Starting at the beginning of the rows and ending at the line that contains "pos(1216,48)", write those lines out again with "pivot table" swapped for "summary table" and nothing else changed. Leave the pictures out.
# start of GIVEN RECORDS
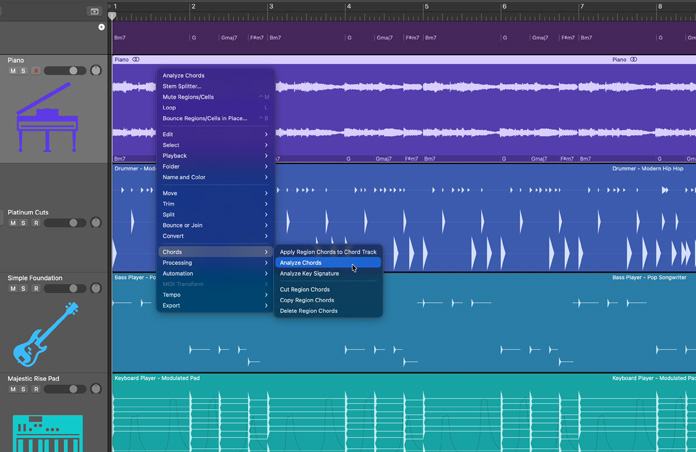The height and width of the screenshot is (452, 696).
Task: Click Apply Region Chords to Chord Track
Action: [x=328, y=252]
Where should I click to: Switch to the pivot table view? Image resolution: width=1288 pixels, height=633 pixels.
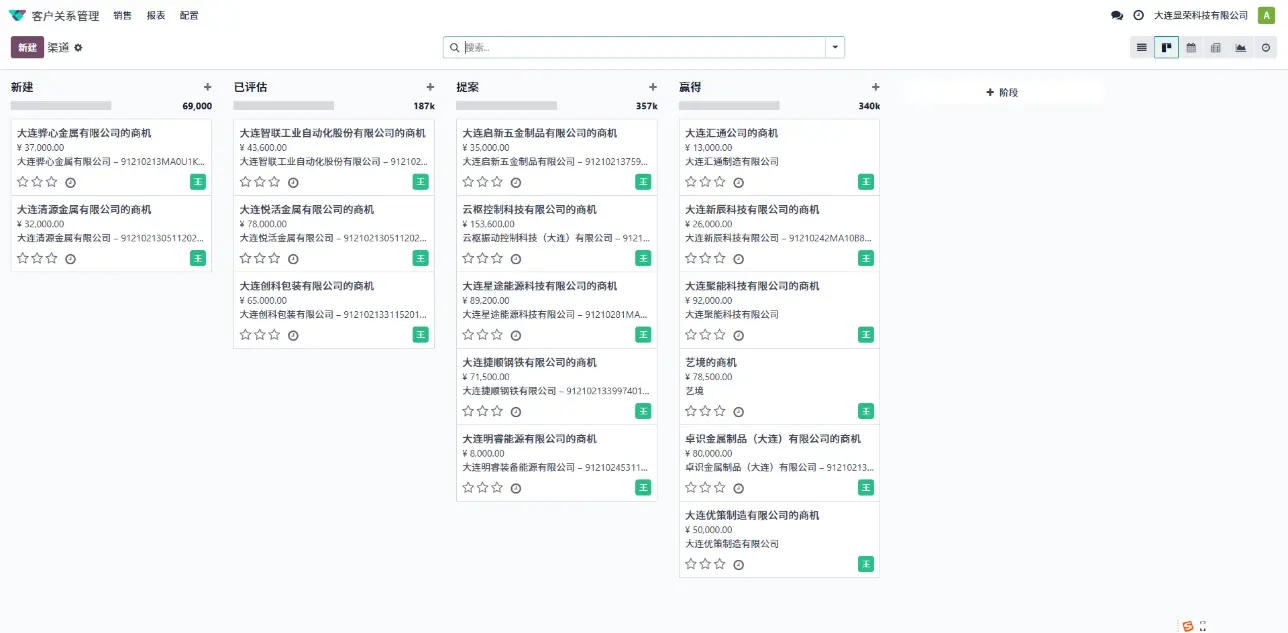pos(1216,48)
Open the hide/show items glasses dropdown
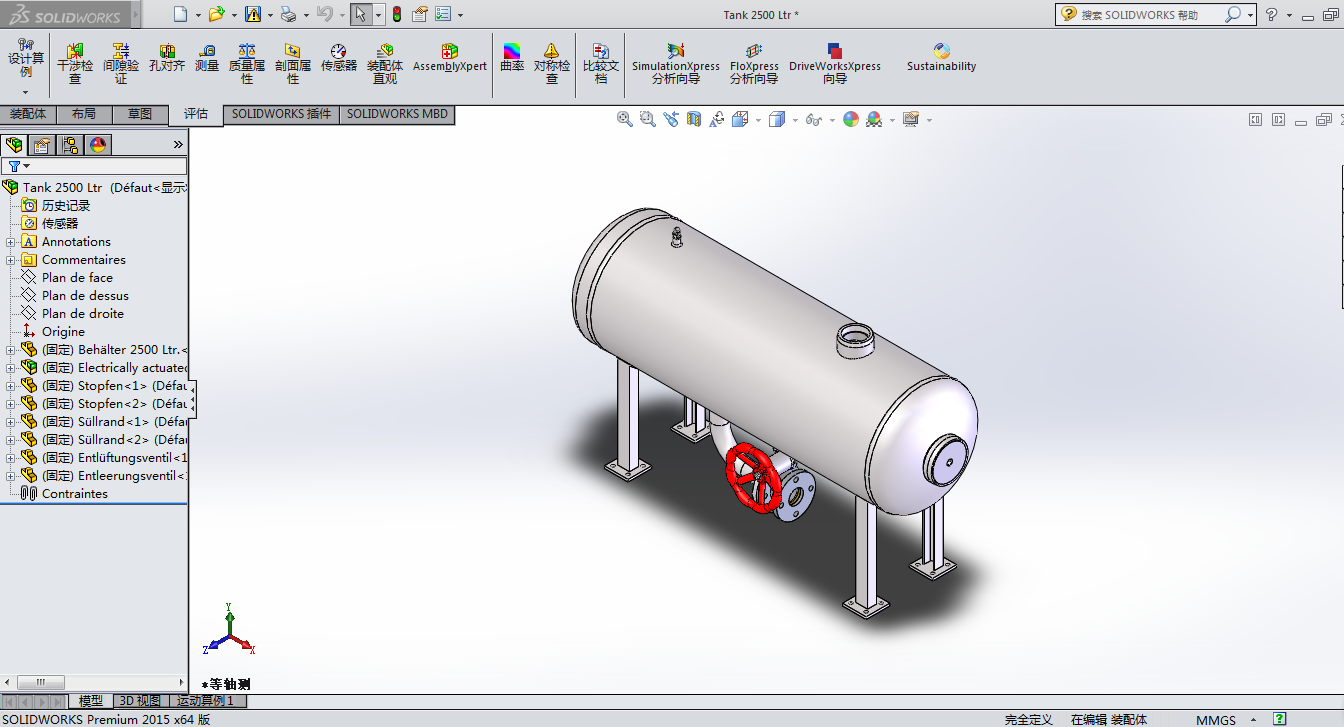Viewport: 1344px width, 727px height. (x=814, y=120)
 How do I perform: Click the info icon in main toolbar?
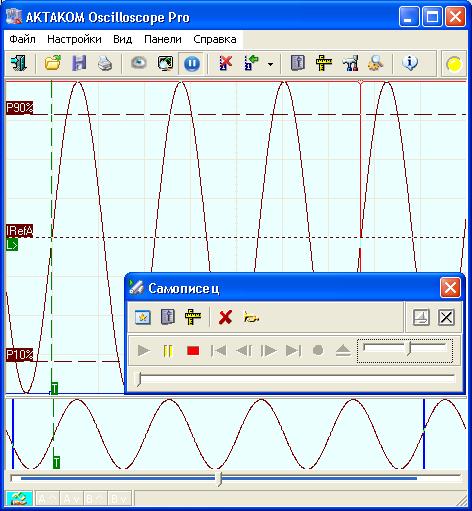coord(410,63)
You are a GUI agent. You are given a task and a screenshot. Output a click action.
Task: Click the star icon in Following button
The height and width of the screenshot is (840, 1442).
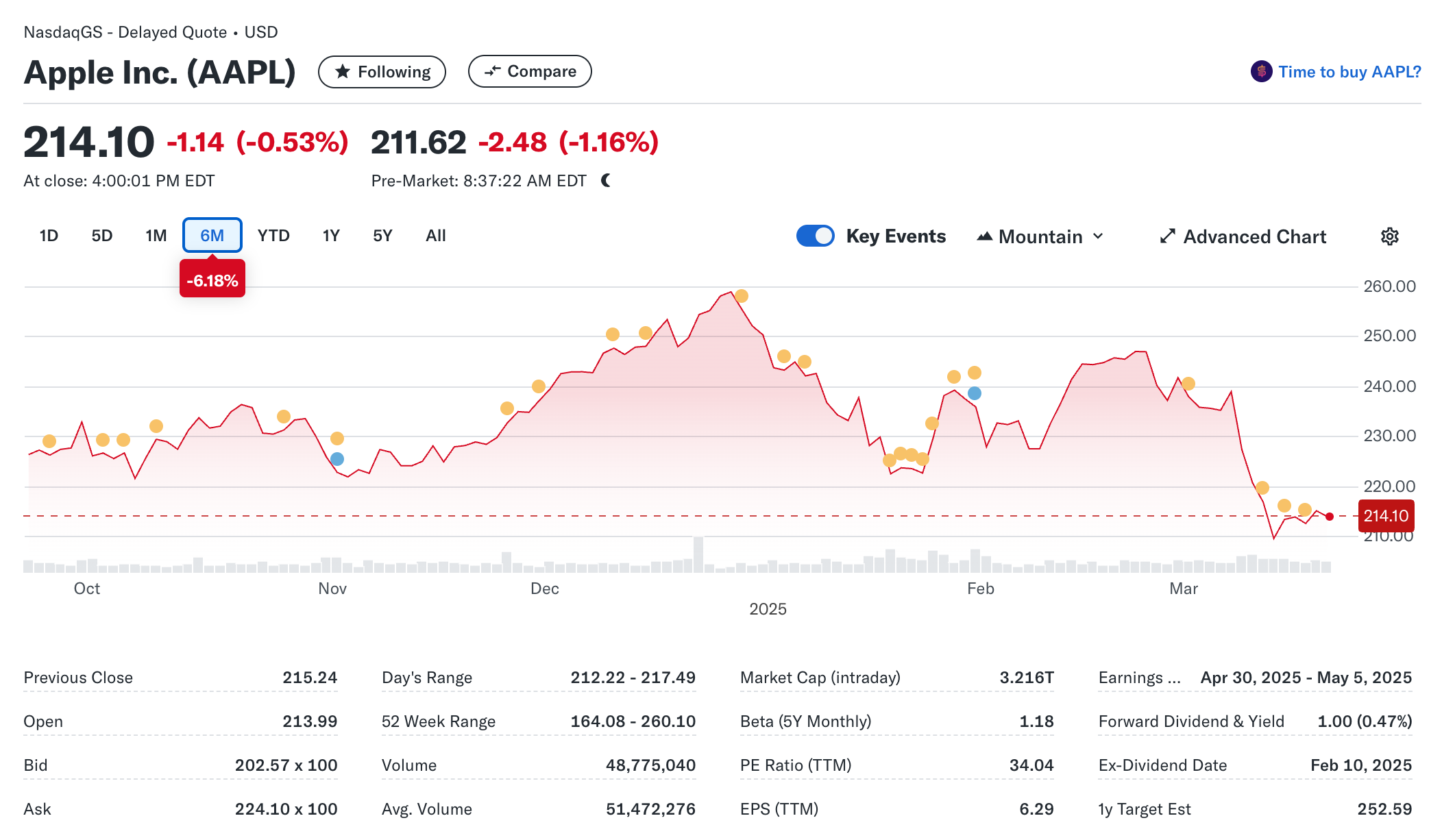(343, 72)
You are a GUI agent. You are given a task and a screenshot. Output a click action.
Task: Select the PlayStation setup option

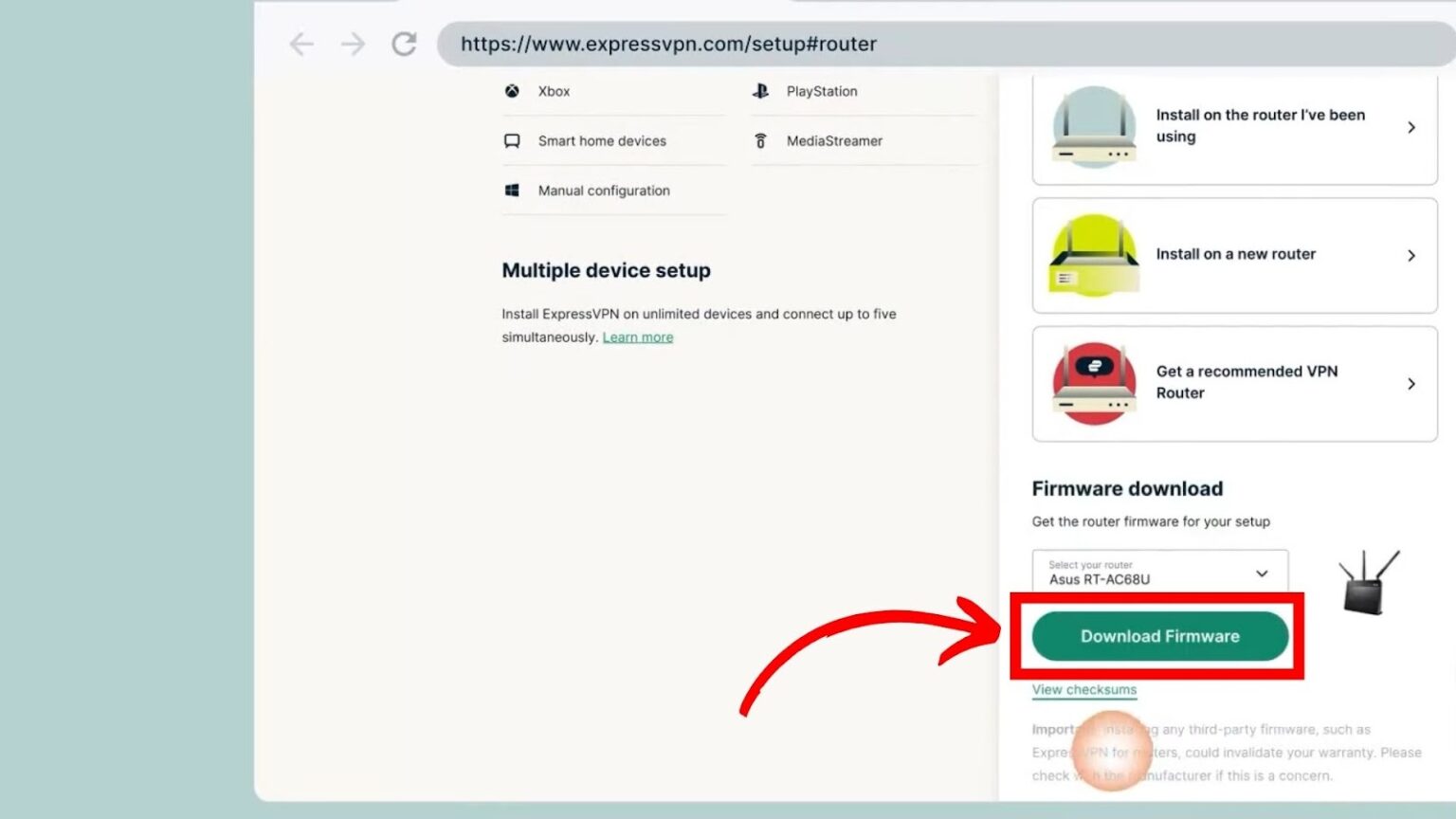[822, 92]
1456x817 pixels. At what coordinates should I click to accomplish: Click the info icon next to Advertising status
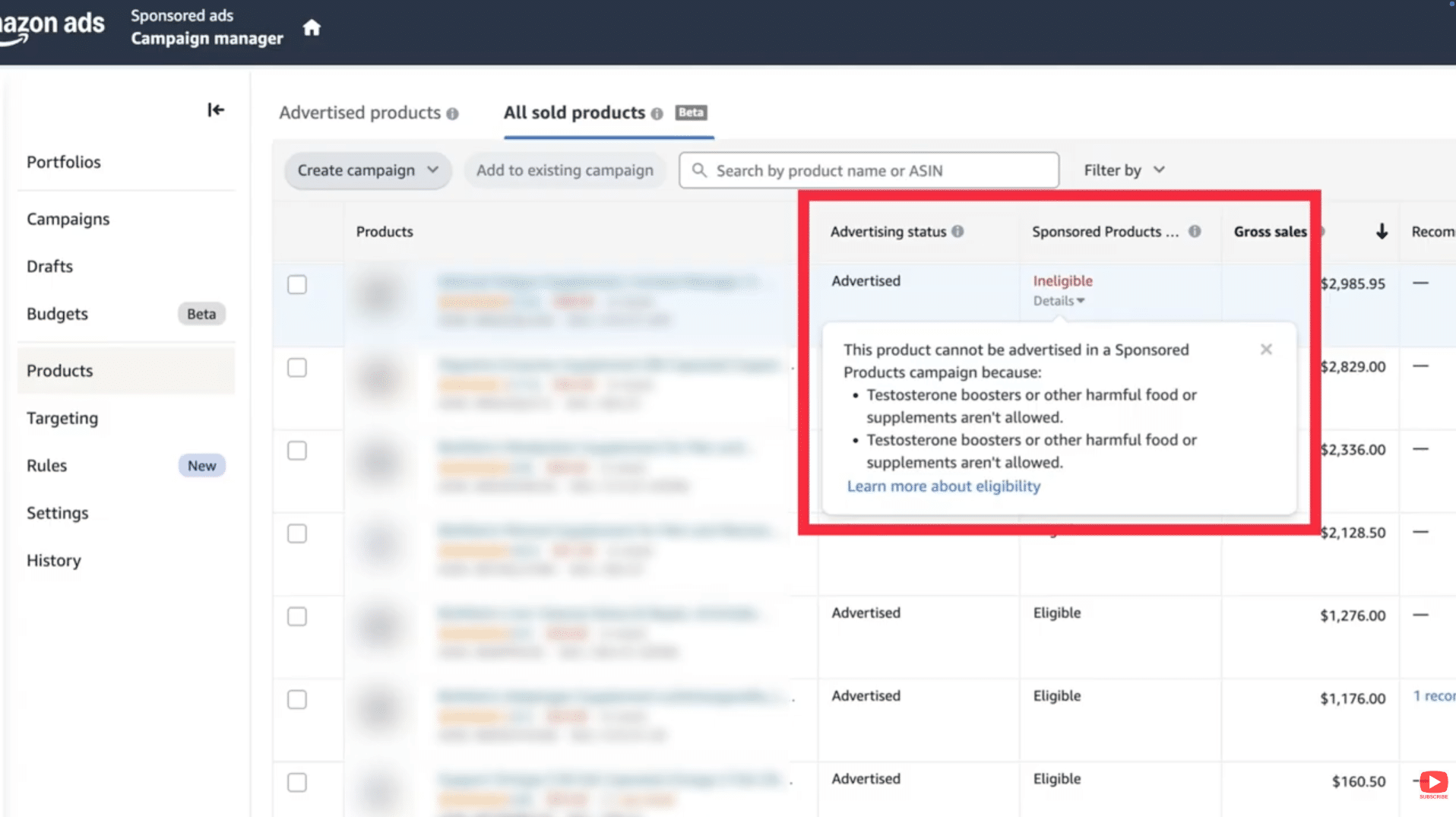[958, 232]
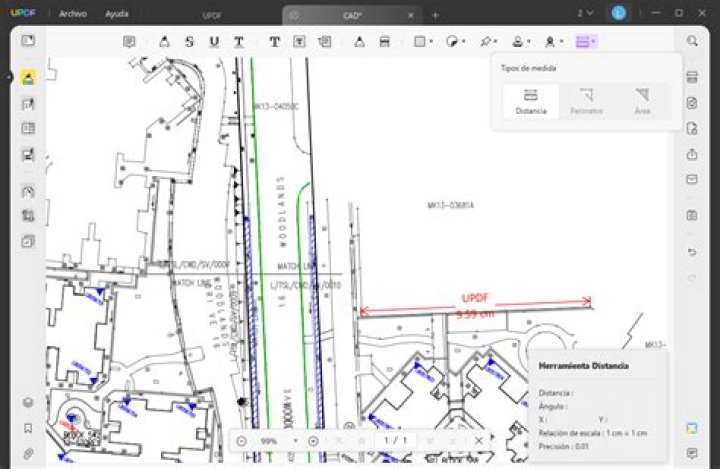Click the strikethrough S tool

point(189,42)
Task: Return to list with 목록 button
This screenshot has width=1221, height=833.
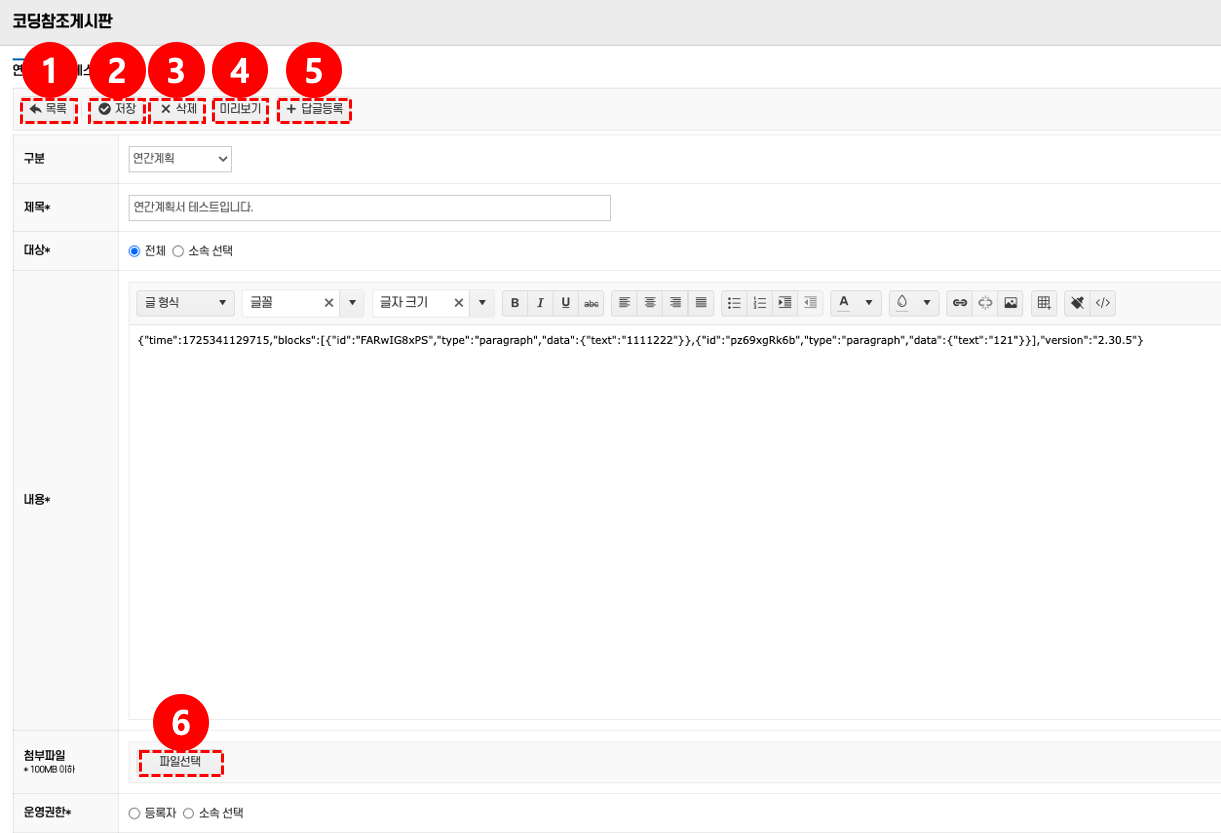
# end of GIVEN RECORDS
RESPONSE FOR THIS EXERCISE.
The height and width of the screenshot is (452, 696).
Task: Click Apply Region Chords to Chord Track
Action: [x=328, y=252]
Where should I click to: Switch to the summary table view? Image resolution: width=1288 pixels, height=633 pixels.
pos(1216,48)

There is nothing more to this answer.